Aim:
Translate this sentence from the article on Transparency International and the Irish Red Cross into Spanish: "Such people run the risk of being sacked or sued in return for acting in the public interest."

-- Start of Document segment --

On 26th October 2010 Transparency International-Ireland issued a press release nationally and internationally announcing the publication of its Corruption Perception Index 2010. In this press release it specifically references the situation prevailing at the Irish Red Cross. For those readers not familiar with Transparency International it is a global organisation that monitors and reports on corruption and abuse of power around the world. It has offices in many countries including one in Dublin. The Corruption Perceptions Index is published annually by Transparency International and measures international business and expert perceptions of levels of public sector corruption around the world. Six surveys conducted by think tanks including the World Economic Forum and the Economist Intelligence Unit were used in compiling Ireland’s results. It says much about the state of play at the Irish Red Cross when it is specifically mentioned in Transparency International-Ireland’s press release. Extracts from the press release and a link to the full release are contained further down in this article.
The Irish Independent editorial of 27th October 2010 is transcribed below in full:
Whistleblowers need protection
What a relief: Ireland is not corrupt after all. Well, not too corrupt anyway, when compared to the likes of Somalia and Afghanistan. AQ corruption index, which is compiled by Transparency International, places Ireland as 14th least corrupt country. It all sounds rather academic until we hear John Devitt of the Irish branch of Transparency criticise the Government’s failure to adequately protect whistleblowers who expose misbehaviour within organisations. Such people run the risk of being sacked or sued in return for acting in the public interest. The organisation draws particular attention to the case of Noel Wardick who was suspended from his position in the Irish Red Cross (IRC) after he revealed himself as the author of a blog which alleged issues of poor governance and financial irregularities at the charity. The Minister for Defence, Tony Killeen, has repeatedly refused to get involved, despite the fact that Mr. Wardick seems likely to be declared guilty of misconduct and sacked.
At the heart of the extraordinary affair is €162,000 of donations which lay idle in a Tipperary bank account for three years. An inquiry by outside accountants was launched by the IRC, only to be quickly abandoned on the basis of cost and replaced with an internal probe which has been criticised in the Dail as being simply not credible.

-- End of Document segment --
-- Start of Supplied data --

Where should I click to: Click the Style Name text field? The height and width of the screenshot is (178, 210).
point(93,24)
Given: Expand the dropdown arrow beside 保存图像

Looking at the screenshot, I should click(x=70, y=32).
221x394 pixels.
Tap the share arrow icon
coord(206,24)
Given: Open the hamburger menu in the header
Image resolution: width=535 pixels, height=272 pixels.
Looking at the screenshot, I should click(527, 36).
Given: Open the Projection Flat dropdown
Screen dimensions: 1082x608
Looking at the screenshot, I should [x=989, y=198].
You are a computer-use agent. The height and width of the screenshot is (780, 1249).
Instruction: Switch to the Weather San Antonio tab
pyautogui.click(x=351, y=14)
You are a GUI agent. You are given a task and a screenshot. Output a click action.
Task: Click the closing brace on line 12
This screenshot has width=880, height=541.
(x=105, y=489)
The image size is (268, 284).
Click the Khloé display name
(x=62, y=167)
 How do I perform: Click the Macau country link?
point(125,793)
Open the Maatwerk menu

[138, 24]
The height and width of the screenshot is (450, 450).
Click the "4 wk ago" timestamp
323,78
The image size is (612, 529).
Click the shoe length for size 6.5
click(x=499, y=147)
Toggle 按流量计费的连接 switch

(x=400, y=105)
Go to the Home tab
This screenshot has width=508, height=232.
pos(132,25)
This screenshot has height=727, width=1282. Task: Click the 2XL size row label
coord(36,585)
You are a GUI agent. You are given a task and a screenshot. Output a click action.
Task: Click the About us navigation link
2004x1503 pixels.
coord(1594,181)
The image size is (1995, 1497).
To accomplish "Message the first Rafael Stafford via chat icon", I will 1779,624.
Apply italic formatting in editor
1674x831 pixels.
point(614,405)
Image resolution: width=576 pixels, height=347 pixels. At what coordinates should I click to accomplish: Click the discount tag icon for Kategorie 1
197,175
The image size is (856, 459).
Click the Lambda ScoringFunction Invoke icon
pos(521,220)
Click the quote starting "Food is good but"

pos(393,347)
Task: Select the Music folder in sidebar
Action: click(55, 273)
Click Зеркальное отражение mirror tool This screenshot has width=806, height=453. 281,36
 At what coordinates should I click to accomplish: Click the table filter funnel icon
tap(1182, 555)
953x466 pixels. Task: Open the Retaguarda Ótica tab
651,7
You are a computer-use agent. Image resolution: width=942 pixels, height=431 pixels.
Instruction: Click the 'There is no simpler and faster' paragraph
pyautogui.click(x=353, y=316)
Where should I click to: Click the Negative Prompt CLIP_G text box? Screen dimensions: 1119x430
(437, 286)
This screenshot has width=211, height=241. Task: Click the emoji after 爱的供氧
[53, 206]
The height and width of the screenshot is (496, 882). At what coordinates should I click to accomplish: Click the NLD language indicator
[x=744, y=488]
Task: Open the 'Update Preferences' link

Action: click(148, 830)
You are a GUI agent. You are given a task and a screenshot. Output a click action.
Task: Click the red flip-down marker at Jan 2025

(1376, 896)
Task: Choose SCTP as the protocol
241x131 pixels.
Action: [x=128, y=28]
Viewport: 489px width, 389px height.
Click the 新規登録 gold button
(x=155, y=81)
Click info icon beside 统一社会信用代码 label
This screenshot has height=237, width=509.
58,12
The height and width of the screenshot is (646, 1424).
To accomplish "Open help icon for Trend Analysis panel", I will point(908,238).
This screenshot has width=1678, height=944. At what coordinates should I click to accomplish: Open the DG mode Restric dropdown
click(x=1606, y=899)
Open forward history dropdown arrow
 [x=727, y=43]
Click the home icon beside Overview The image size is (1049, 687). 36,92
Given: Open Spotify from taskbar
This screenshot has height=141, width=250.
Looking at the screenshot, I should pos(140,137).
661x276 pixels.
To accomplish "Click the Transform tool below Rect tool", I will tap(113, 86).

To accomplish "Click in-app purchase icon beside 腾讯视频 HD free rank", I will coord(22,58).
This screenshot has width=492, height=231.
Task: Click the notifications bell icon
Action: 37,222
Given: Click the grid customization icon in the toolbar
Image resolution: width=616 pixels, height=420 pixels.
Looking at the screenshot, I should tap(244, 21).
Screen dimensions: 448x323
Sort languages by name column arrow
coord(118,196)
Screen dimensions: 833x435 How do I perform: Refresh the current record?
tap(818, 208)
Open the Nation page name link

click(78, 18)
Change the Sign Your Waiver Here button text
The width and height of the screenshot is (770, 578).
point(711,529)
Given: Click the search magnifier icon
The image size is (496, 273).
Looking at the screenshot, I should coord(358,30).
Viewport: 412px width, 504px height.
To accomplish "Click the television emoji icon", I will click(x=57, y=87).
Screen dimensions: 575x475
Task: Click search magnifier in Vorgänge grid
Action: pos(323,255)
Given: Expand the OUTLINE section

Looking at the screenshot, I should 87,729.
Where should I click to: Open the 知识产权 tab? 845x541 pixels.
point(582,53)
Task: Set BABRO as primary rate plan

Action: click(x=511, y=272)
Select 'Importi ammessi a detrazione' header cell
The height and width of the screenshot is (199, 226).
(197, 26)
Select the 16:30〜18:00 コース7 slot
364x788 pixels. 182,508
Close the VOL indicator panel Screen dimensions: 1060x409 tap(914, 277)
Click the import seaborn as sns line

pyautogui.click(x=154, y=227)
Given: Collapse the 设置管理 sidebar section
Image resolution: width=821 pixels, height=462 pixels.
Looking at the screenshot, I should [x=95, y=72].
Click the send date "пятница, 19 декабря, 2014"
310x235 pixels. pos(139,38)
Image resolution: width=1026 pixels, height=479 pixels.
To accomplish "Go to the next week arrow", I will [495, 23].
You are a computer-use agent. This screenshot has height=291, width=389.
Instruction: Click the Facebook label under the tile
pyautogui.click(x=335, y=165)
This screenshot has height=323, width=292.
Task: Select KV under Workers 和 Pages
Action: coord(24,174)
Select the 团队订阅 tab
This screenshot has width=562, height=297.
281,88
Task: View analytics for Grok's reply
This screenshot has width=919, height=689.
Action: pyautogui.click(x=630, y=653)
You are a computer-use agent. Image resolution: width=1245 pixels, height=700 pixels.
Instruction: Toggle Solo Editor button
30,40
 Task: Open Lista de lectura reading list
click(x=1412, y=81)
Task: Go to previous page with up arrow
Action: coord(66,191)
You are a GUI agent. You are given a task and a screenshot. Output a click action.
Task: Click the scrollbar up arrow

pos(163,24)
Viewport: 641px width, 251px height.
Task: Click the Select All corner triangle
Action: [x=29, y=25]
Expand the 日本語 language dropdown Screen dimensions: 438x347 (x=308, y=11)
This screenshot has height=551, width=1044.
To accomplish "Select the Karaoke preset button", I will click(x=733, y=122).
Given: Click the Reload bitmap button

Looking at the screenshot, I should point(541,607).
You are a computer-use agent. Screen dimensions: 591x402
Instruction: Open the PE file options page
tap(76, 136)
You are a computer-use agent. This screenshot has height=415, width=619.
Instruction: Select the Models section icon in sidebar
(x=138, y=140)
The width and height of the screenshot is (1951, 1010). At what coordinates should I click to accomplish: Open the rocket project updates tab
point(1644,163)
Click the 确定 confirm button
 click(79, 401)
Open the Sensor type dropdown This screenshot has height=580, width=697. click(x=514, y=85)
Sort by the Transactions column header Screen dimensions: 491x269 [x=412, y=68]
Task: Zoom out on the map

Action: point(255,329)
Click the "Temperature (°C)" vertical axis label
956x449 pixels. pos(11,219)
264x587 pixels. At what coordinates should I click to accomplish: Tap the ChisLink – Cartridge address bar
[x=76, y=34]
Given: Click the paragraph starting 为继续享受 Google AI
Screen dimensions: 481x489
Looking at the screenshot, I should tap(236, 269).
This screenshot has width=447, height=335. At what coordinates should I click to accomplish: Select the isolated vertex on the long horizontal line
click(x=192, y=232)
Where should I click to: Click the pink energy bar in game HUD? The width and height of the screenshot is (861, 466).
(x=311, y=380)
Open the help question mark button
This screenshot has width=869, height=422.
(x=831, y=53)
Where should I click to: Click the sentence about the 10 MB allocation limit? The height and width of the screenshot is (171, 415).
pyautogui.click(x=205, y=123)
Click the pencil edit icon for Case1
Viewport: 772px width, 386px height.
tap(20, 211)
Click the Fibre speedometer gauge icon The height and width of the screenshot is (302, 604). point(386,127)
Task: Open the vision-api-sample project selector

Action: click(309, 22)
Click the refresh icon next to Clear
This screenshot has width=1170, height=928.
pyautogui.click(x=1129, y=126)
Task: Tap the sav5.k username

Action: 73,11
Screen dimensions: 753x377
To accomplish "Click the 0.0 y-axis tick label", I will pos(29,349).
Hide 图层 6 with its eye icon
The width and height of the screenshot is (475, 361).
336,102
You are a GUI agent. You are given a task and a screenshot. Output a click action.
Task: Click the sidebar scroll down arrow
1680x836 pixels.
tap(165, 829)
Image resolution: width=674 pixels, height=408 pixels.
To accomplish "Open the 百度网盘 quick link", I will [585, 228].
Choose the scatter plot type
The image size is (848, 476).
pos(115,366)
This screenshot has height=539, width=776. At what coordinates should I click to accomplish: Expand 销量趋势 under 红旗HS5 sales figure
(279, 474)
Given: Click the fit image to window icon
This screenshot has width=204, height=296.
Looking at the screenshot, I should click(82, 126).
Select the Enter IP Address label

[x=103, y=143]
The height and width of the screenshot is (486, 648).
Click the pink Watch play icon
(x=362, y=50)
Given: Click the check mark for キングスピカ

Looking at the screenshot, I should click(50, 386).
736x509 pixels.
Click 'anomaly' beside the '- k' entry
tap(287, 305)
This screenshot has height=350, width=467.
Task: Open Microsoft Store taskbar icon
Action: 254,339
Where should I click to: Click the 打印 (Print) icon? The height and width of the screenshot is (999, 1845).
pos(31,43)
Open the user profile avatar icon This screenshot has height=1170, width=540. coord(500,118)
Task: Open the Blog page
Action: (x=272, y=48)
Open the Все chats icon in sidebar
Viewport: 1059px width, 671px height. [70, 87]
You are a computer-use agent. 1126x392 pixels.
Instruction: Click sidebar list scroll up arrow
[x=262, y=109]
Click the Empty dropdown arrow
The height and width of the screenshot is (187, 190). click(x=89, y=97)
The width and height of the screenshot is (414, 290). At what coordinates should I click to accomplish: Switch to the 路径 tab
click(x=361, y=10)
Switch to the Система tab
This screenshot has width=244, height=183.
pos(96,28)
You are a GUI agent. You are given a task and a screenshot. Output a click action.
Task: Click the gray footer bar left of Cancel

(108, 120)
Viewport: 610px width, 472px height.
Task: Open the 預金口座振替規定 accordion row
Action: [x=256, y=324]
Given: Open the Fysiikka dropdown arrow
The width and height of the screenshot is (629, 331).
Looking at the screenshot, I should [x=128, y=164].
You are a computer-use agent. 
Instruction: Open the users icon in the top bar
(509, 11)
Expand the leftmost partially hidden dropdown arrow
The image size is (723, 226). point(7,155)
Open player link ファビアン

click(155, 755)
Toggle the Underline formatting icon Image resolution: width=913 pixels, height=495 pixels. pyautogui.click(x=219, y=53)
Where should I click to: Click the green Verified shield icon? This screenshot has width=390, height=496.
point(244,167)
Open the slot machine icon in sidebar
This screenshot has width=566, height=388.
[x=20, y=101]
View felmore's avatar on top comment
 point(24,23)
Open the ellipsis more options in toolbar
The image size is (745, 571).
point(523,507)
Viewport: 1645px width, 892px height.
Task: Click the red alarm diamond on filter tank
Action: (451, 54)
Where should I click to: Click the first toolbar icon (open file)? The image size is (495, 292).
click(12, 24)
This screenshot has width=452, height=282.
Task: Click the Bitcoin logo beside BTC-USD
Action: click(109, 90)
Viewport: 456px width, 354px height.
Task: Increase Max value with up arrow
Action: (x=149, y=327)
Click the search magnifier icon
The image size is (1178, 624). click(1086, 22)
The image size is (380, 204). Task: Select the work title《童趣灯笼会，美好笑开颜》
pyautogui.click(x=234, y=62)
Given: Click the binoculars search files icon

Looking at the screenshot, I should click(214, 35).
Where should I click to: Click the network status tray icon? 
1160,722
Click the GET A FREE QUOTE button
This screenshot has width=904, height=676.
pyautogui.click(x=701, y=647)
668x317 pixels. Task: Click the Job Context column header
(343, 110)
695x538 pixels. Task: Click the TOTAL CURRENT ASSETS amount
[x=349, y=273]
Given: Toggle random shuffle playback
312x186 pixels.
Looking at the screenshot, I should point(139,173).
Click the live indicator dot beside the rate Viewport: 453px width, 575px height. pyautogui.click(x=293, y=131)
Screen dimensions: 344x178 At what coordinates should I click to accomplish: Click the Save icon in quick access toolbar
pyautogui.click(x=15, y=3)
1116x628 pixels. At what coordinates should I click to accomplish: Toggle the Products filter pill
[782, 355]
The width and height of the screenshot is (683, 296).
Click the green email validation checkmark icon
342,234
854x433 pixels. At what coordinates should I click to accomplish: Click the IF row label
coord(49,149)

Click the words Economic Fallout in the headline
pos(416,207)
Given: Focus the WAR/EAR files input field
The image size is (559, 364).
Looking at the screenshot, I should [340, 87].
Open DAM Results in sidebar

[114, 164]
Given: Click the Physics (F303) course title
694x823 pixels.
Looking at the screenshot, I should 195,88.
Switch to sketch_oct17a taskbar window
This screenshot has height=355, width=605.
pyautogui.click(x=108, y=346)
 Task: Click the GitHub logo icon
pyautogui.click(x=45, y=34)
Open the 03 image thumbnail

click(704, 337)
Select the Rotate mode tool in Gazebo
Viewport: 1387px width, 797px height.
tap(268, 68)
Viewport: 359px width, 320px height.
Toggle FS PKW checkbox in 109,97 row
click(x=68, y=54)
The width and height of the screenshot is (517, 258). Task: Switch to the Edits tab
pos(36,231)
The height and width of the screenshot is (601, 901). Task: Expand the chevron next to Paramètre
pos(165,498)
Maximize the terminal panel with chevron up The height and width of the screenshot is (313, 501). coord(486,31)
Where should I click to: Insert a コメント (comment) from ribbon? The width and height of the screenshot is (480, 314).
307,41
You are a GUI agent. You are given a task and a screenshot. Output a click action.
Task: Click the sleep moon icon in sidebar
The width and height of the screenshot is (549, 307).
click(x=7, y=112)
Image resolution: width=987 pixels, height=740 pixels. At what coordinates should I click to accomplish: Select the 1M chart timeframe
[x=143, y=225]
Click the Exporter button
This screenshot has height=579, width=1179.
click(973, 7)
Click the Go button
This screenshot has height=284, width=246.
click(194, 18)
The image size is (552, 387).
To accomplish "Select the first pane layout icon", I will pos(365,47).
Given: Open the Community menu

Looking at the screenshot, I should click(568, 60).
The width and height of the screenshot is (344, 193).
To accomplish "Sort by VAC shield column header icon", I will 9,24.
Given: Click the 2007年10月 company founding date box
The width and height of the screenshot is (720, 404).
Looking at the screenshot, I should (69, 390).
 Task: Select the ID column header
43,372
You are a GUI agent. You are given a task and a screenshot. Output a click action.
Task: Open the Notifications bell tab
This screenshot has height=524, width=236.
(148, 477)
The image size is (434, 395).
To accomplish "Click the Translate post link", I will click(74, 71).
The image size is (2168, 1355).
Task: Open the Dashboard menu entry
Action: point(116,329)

-- End of Supplied data --

Finished task:
Estas personas corren el riesgo de ser despedidas o demandadas por actuar en interés público.